Il primo, piemontese, sangue democristiano nelle vene, quando Martinazzoli sciolse la Dc e partorì il Partito popolare italiano, corse da Berlusconi. In quegli anni, in Piemonte, Forza Italia era lui. Coordinatore regionale nel 1999, candidato sindaco di Torino nel 2001, perse contro Sergio Chiamparino ma quattro anni dopo entrò al governo come sottosegretario al Lavoro e alle politiche sociali. Fondò il movimento Italia e Libertà, sorta di cugino dei circoli di Dell’Utri. Rieletto due anni fa col simbolo Berlusconi presidente, oggi passa con Fini e dice: «Per me Silvio è stato un padre politico. Purtroppo, però, pur avendo promesso cose importanti, nel Pdl non siamo riusciti a realizzarle». Attacca: «Basta coi maggiordomi in livrea. La verità è che nel Pdl sono bravissimi dal punto di vista commerciale e basta. La nostra sfida è prendere un voto in più del Pdl». Mancava dicesse che Forza Italia era un partito di plastica e Berlusconi un Nerone. Nonostante ciò al Giornale confida: «Ho sentito Berlusconi e gli ho spiegato le mie ragioni. Era dispiaciuto ma è stato cordiale, cortese, gentile e molto garbato. Certo, ha cercato di farmi cambiare idea ma non c’è stato verso».
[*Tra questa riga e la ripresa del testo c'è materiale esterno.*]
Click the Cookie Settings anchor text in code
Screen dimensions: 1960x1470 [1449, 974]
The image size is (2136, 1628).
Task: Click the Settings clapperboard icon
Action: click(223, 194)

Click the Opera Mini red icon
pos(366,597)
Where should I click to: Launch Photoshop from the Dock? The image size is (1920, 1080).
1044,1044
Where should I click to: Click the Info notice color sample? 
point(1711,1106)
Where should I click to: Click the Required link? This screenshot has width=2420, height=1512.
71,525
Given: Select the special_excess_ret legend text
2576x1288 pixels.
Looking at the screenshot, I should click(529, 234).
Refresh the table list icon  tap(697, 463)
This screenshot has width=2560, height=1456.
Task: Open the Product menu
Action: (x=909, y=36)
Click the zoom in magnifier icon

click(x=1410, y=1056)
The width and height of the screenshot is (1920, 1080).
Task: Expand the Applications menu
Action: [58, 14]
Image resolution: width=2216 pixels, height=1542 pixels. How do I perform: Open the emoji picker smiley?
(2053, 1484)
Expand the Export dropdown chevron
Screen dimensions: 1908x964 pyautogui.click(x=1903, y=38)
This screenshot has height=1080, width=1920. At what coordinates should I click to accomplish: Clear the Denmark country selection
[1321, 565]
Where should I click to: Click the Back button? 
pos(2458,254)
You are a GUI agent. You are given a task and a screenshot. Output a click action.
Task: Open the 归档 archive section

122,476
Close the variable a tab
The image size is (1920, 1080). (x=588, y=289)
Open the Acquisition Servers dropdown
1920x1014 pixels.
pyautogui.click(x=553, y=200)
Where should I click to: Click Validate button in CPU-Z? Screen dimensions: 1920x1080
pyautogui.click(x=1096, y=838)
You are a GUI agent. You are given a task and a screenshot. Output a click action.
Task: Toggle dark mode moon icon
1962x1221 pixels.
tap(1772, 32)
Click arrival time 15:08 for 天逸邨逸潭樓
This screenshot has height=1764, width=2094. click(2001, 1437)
Rosso, sponsorizzatissimo da un democristianone storico come Vito Bonsignore, imposto nel listino bloccato alle ultime elezioni regionali in Piemonte, è stato vicepresidente della giunta regionale per pochi mesi. In pessimi rapporti con il governatore Cota, Rosso è stato al centro di dure polemiche perché alcuni suoi fedelissimi sono finiti nell’inchiesta sulla maxitruffa dei call-center. I finiani fanno spallucce e dicono che in fondo Rosso è forte e si porterà con sé un sacco di gente. I pidiellini sorridono: la base sta tutta con i lealisti il cui zoccolo duro è rappresentato da Osvaldo Napoli, Enzo Ghigo, Agostino Ghiglia e Guido Crosetto. E proprio Ghigo e Ghiglia lo hanno bacchettato: «Siamo increduli di fronte a vaniloqui sul liberalismo e sul Pdl, partito grazie al quale oggi Rosso può permettersi di tradire il mandato elettorale transitando in un altro partito». E lui di rimando: «Miserabili». Insomma, volano gli stracci. A l’ex forzista Rosso, comunque, Fini dà le chiavi del Fli in Piemonte.
E poi c’è Daniele Toto, giovane imprenditore, alla prima legislatura, l’uomo-grimaldello per togliere di mezzo la grana Giampiero Catone. Quest’ultimo, passato al Fli in settembre, aveva provocato un putiferio tra le fila dei finiani. Napoletano, ex braccio destro di Buttiglione, chiacchieratissimo, ha fatto venire l’orticaria alla base ma non solo. A causa sua il vicepresidente della giunta regionale abruzzese, Alfredo Castiglione, ha fatto le valigie ed è tornato nel Pdl. Toto ha di fatto scalzato Catone nella guida delle truppe finiane in Abruzzo e sarà coadiuvato da Emilio Nasuti il quale aveva chiesto la testa dello stesso Catone. Testa saltata. Bisognerà capire adesso gli umori e le richieste dell’ex democristiano, primo defenestrato da Fini.
Daniele Toto è comunque considerato un osso duro: nipote di Carlo, patron dell’Air One, fa parte della cosiddetta aristocrazia della costa abruzzese. Da tempo in polemica con la triade abruzzese composta dai senatori Pdl Piccone, Tancredi, Di Stefano, Toto s’è messo in rotta di collisione soprattutto con il governatore Gianni Chiodi.